::: Excerpt provided :::
World Tiger Population Increases For The First Time In 100 Years

The world’s tiger population is up for the first time in 100 years, and conservationists believe those numbers could double by 2022. In 2010, there were only 3,200 tigers remaining in the world. According to the latest estimates, the number has significantly increased to over 3,900 tigers worldwide.

Newsweek reports that Ginette Hemley, the senior vice president of the World Wildlife Fund, made the announcement at the third Asian Ministerial Conference on Tiger Conversation in New Delhi. The meeting included 13 countries that still have tigers living within their borders.

Over the last 100 years, the number of tigers globally fell dramatically, as they are hunted for their skin, trafficked to other countries, including the United States, and used in traditional medicine.

Hemley said the tiger population has increased in Nepal, Russia, India, and Bhutan. She attributes the promising increase to the 13 nations who pledged in 2010 to double the wild tiger population by 2022.

“We have a long way to go, but we are hopeful we have a chance to reach our goal,” she said.

She also admitted there is still work to be done in Southeast Asia, particularly Indonesia and Malaysia, where there has been little commitment towards protecting the endangered animals.

The increased tiger population is directly related to strong political commitments from the other countries, specifically those located in central and south Asia. Although conversation experts say tigers are likely extinct in Cambodia, they believe it is the perfect time for the government to launch an initiative to introduce tigers back into the country.

Global Wildlife’s director of species conversation, Dr. Barney Long, said the increase in the tiger population, following a 100-year decline, is a promising sign.

He said, “We’ve got a good, positive start.”
:::
* [Tasks to complete]
[a] Please reproduce the tiger article word for word from "Over the last" to "in traditional medicine.".
[b] According to the tiger article, how many tigers remained in the world in 2010?
[c] For each statement, decide whether the tiger article supports it, answering yes or no and quoting the words that settle it: (i) The meeting in New Delhi included 13 countries that still have tigers. (ii) Indonesia and Malaysia have shown strong commitment to protecting tigers. (iii) The tiger population has increased in Bhutan.
The entries after this are separate material with no connection to the tiger article.
::: Provided information :::
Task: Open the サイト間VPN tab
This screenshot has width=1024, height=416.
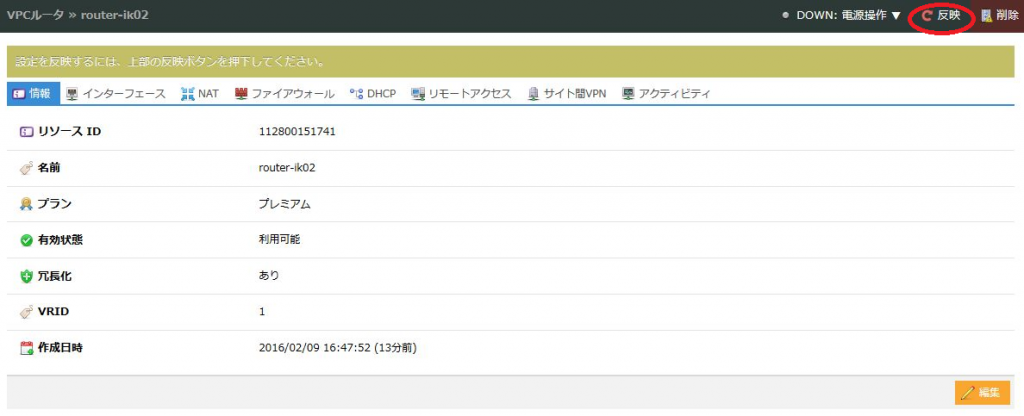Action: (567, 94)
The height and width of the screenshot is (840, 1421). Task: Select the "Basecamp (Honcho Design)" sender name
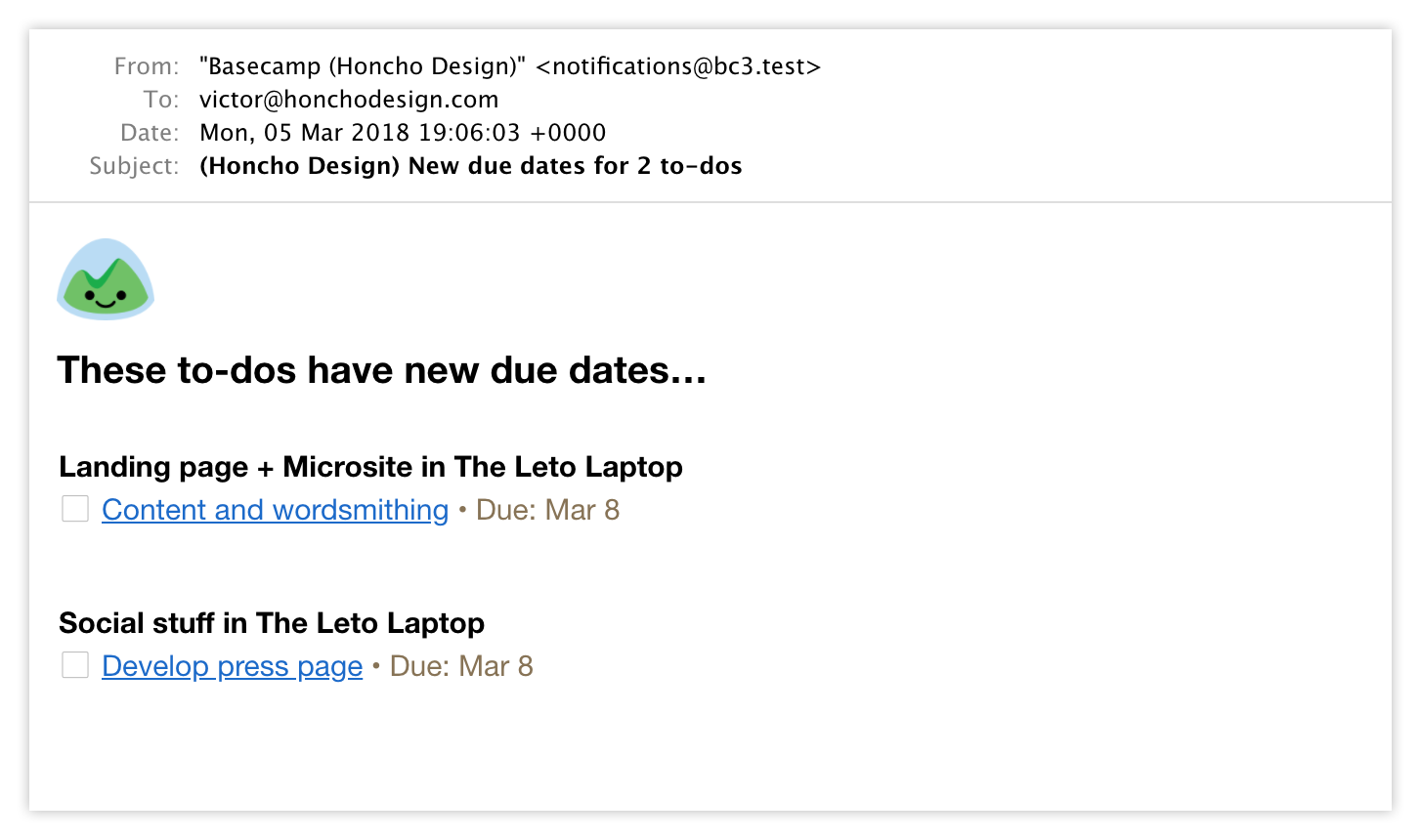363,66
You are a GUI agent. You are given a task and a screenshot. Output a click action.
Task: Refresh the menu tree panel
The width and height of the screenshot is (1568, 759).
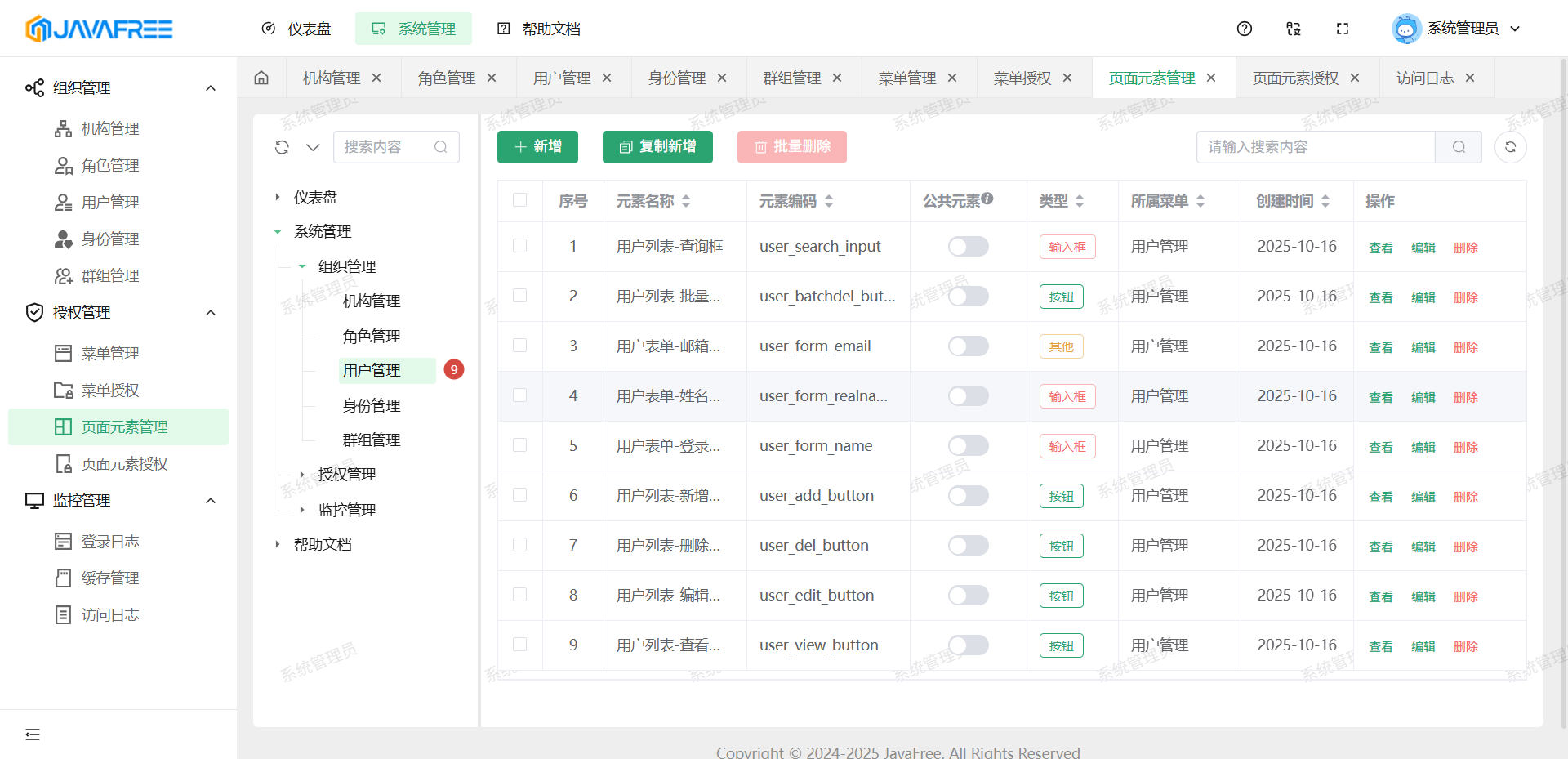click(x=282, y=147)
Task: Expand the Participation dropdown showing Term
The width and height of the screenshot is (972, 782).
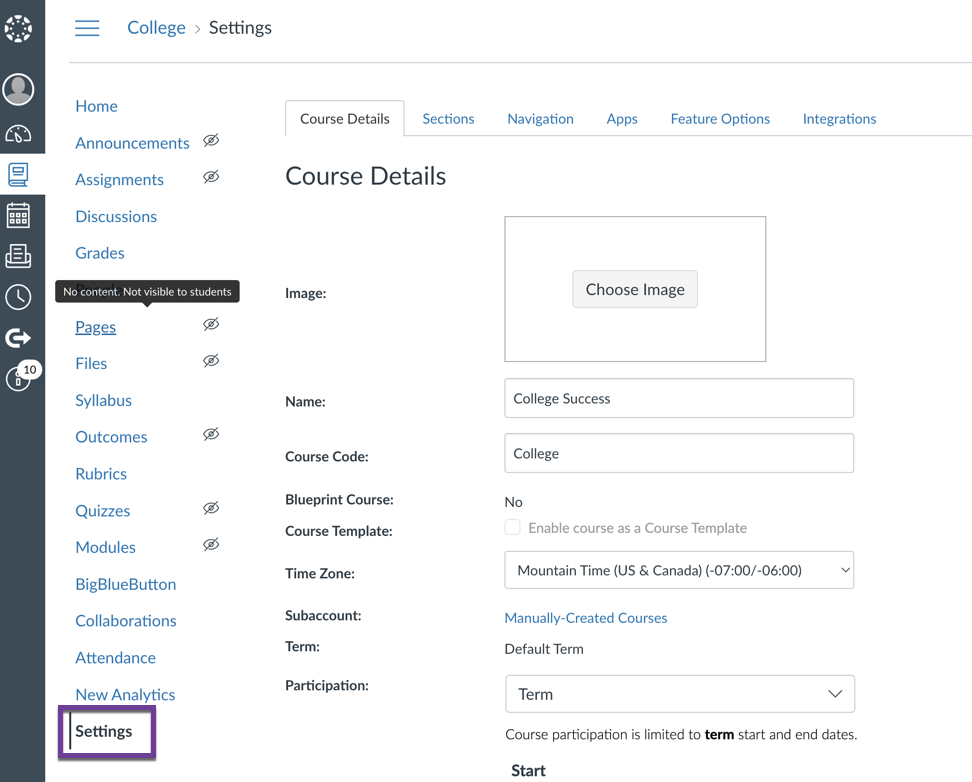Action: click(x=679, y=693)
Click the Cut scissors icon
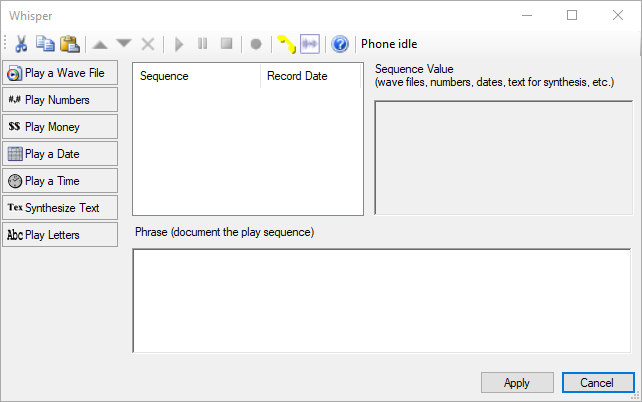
:::
::: Provided information :::
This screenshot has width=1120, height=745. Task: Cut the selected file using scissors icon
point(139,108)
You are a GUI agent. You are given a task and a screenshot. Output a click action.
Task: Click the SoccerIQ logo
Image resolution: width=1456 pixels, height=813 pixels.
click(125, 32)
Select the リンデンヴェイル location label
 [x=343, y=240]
:::
::: Provided information :::
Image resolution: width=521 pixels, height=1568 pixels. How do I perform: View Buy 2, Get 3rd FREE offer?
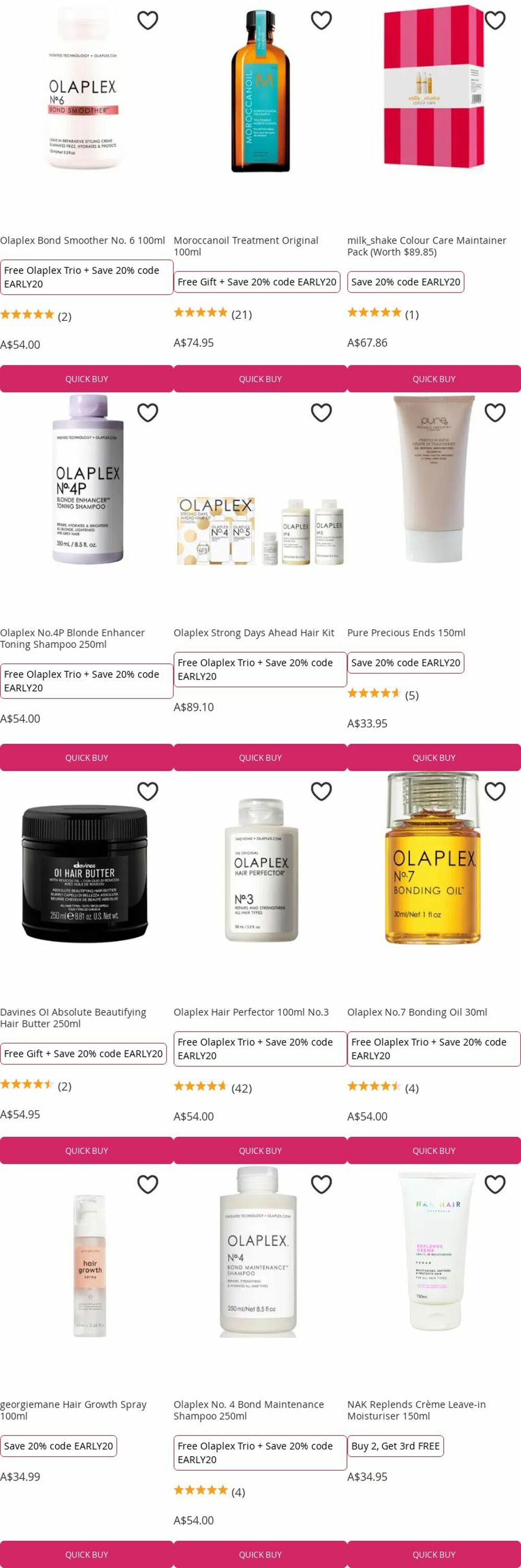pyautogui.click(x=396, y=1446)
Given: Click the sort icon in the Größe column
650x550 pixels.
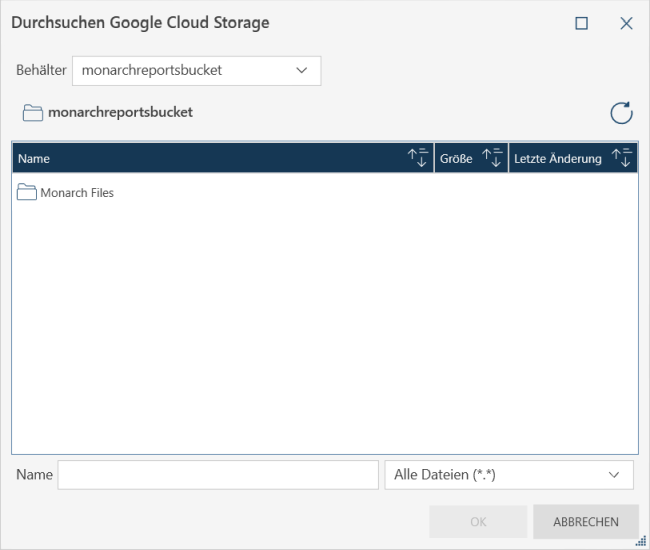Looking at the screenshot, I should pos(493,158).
:::
* [Solutions to the problems]
[a]
Over the last 100 years, the number of tigers globally fell dramatically, as they are hunted for their skin, trafficked to other countries, including the United States, and used in traditional medicine.

[b] 3,200 tigers.

[c]
(i) Yes: "The meeting included 13 countries that still have tigers living within their borders."
(ii) No: "particularly Indonesia and Malaysia, where there has been little commitment towards protecting the endangered animals."
(iii) Yes: "Hemley said the tiger population has increased in Nepal, Russia, India, and Bhutan."